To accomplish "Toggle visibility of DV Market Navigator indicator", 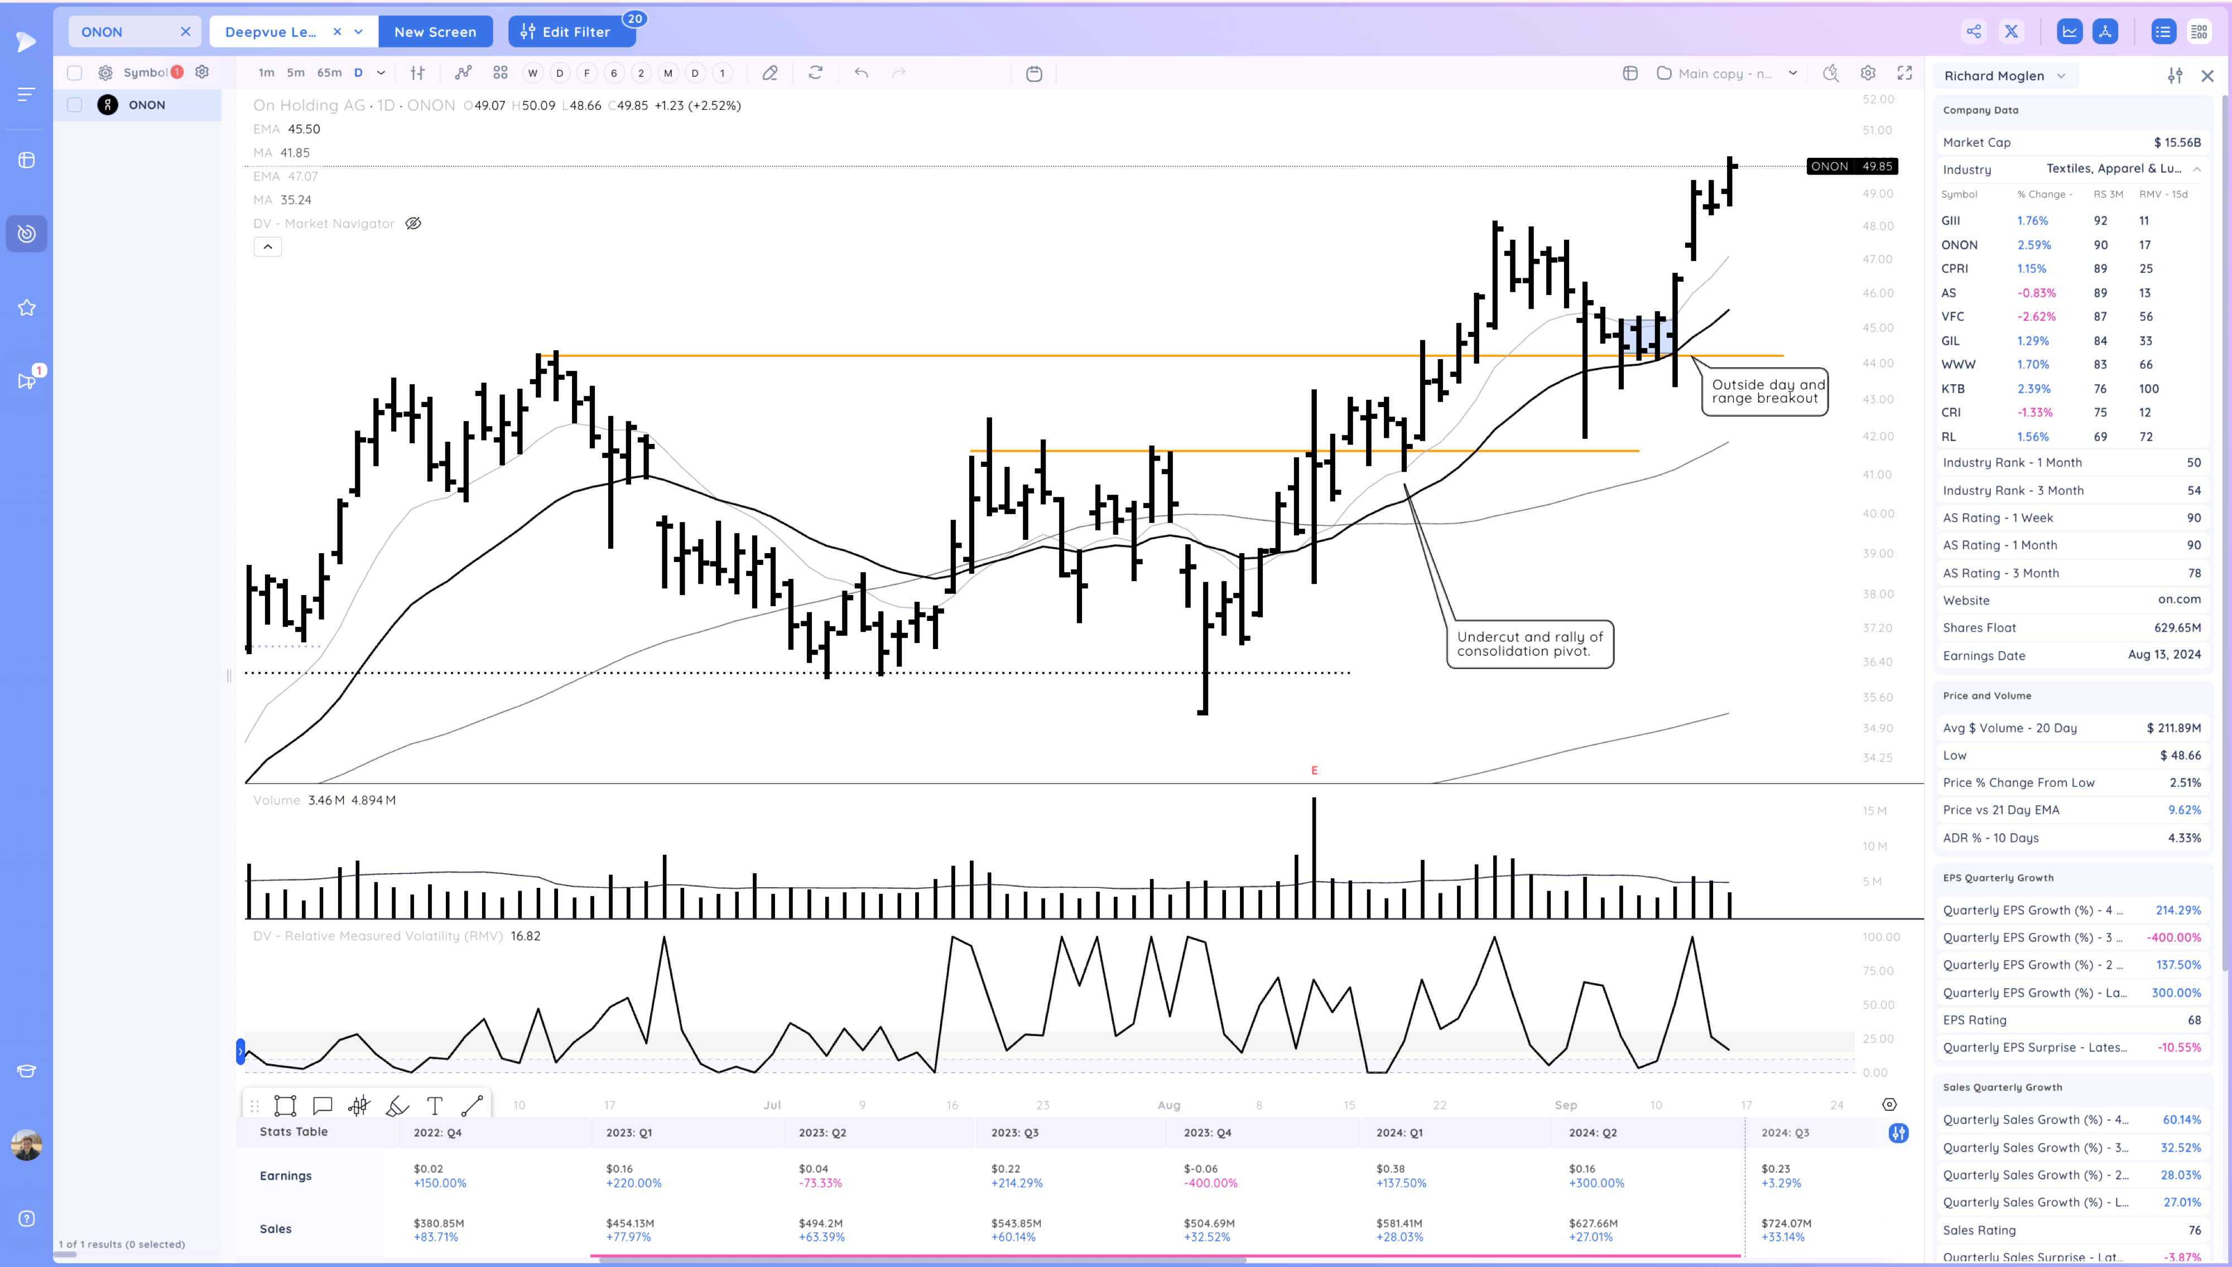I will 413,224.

● ● ● ●

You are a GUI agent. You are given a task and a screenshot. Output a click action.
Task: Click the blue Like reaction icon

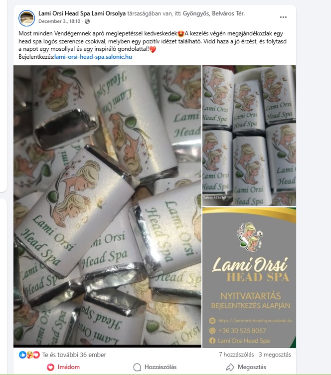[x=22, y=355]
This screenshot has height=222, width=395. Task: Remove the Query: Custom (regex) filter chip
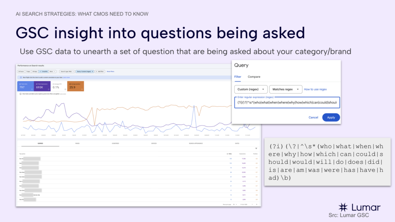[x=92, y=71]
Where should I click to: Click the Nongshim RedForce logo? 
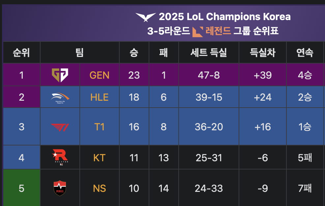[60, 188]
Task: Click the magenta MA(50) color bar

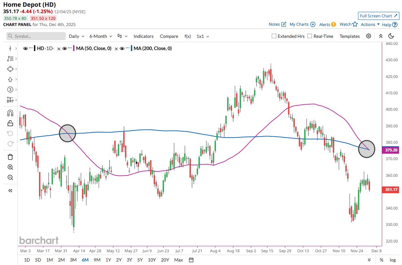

● ● ● ●

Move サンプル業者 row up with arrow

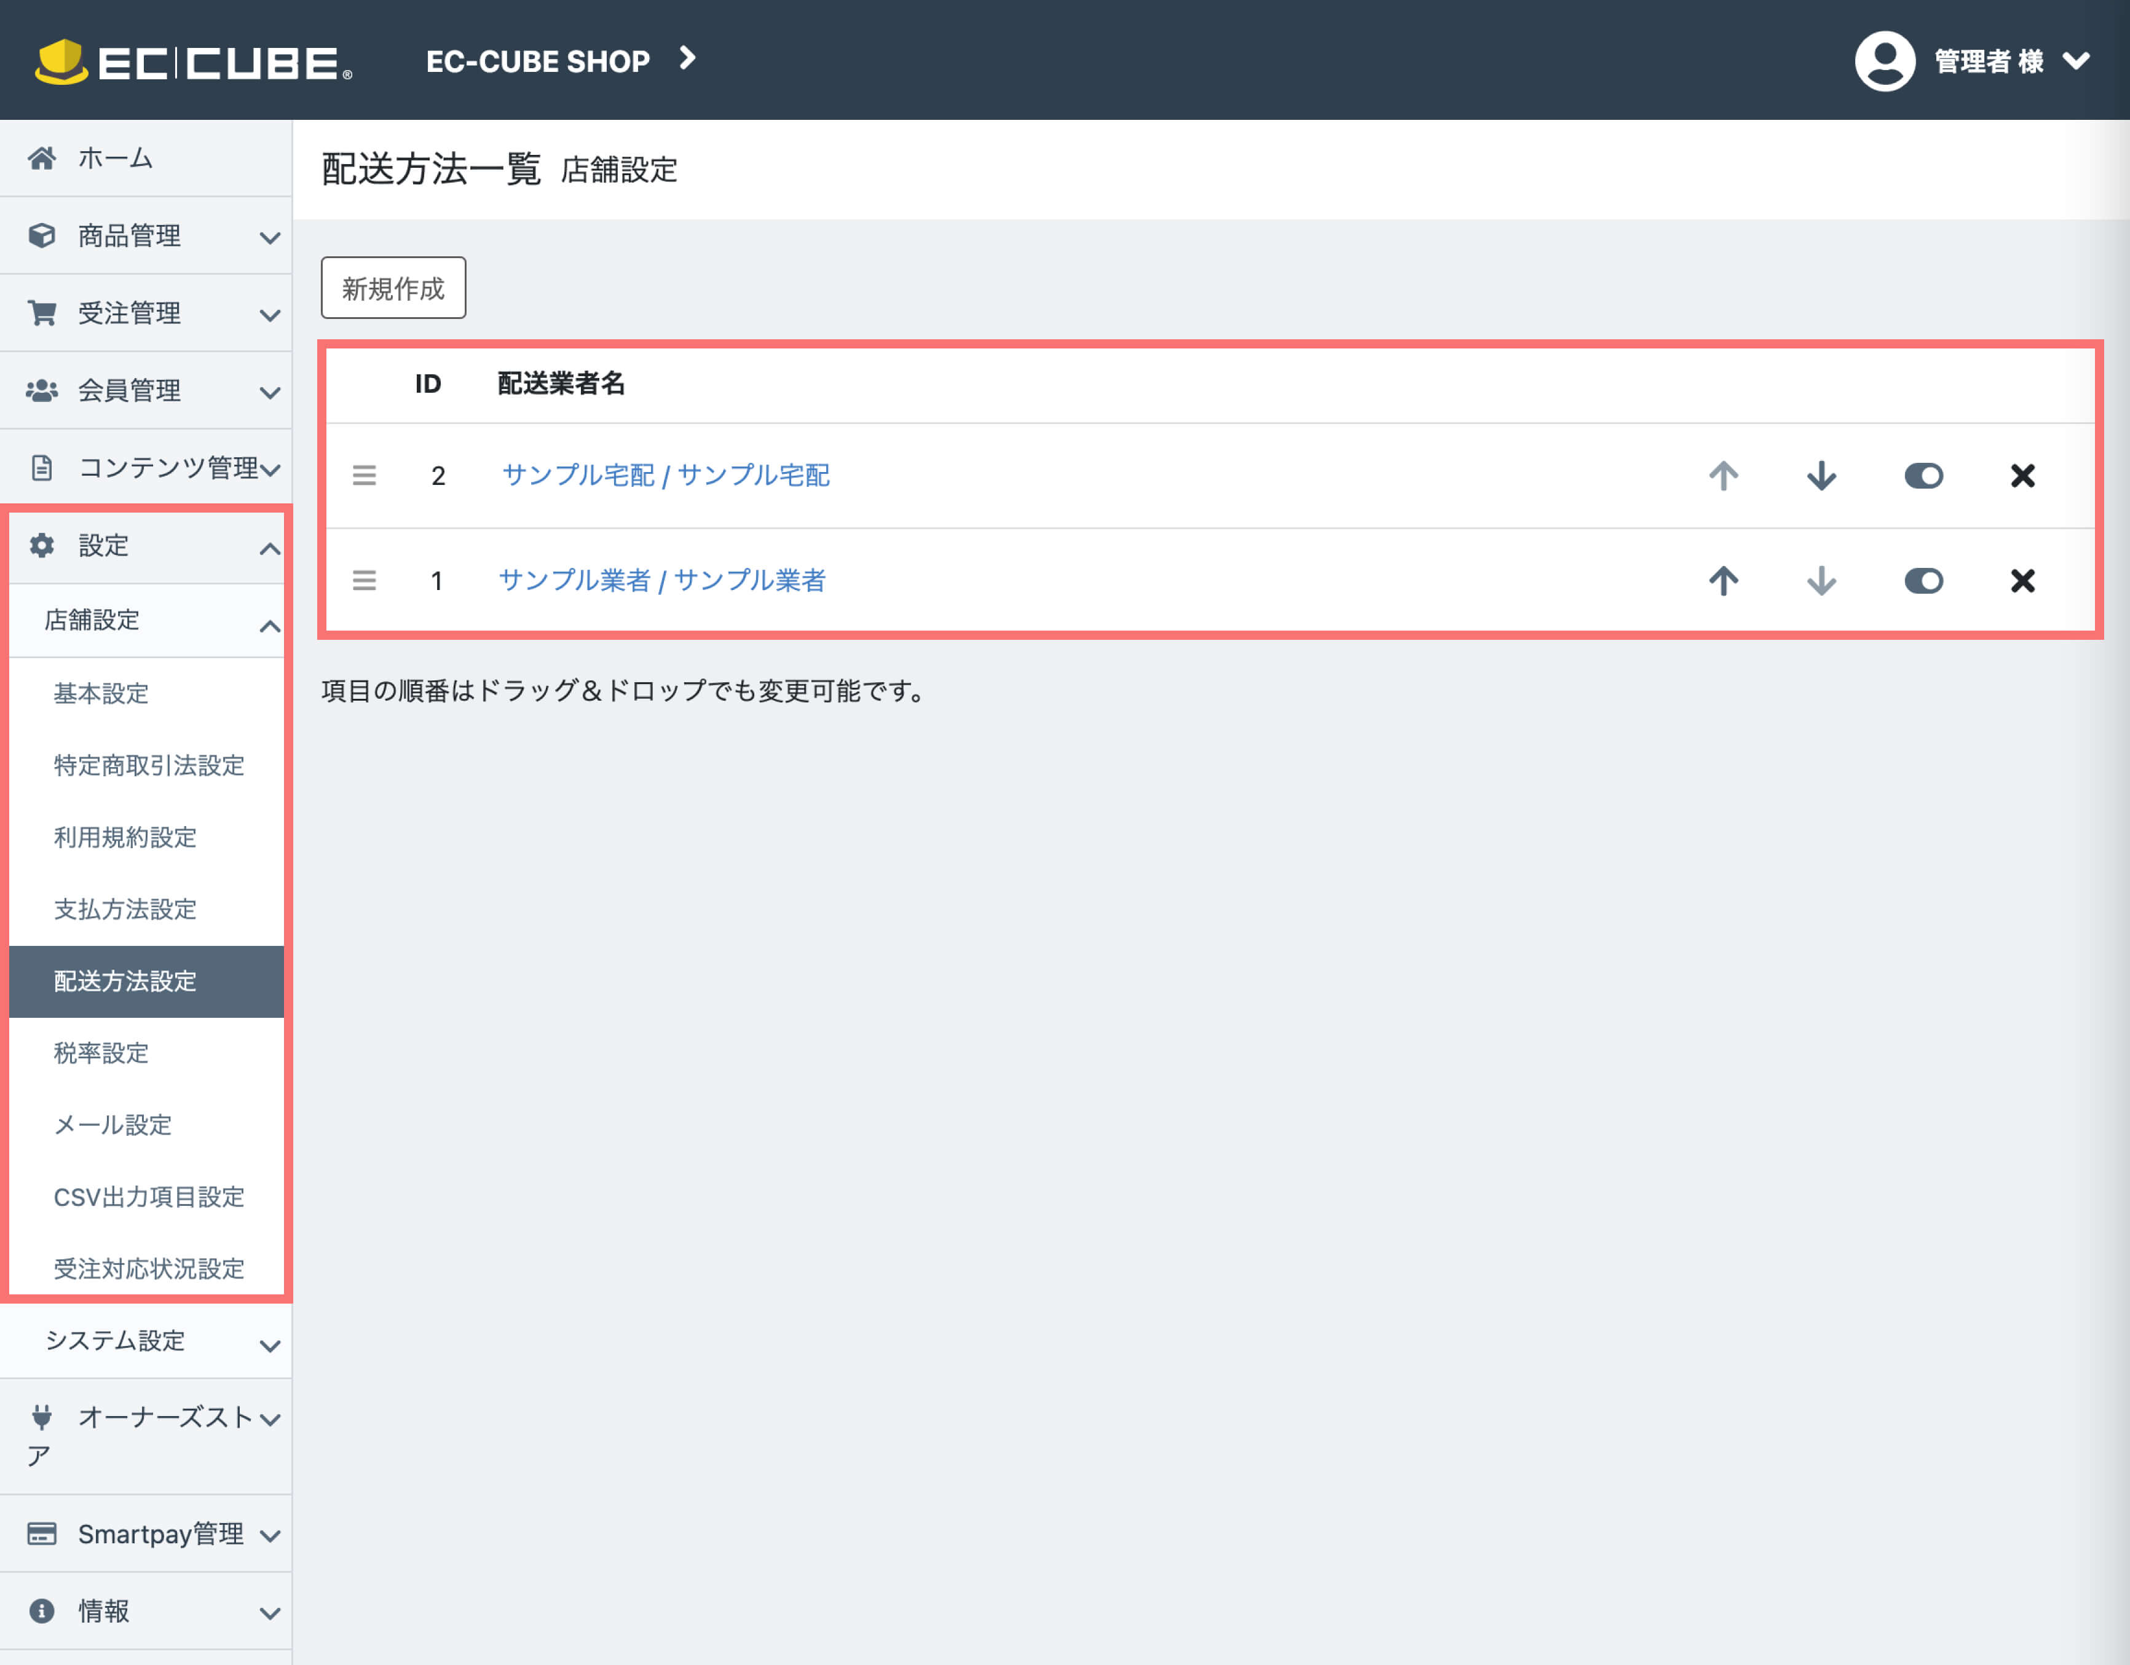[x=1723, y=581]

● ● ● ●

## Aim
Please render everything from the line containing "This screenshot has" down to the line containing "Task: Click the magenta MA(50) color bar", both included, as a JSON list of strings with one string per line. Leave out blank lines and the pictures.

## Exercise output
[
  "This screenshot has height=222, width=395. Task: Remove the Query: Custom (regex) filter chip",
  "[x=92, y=71]",
  "Where should I click to: Click the Nongshim RedForce logo? ",
  "[60, 188]",
  "Task: Click the magenta MA(50) color bar"
]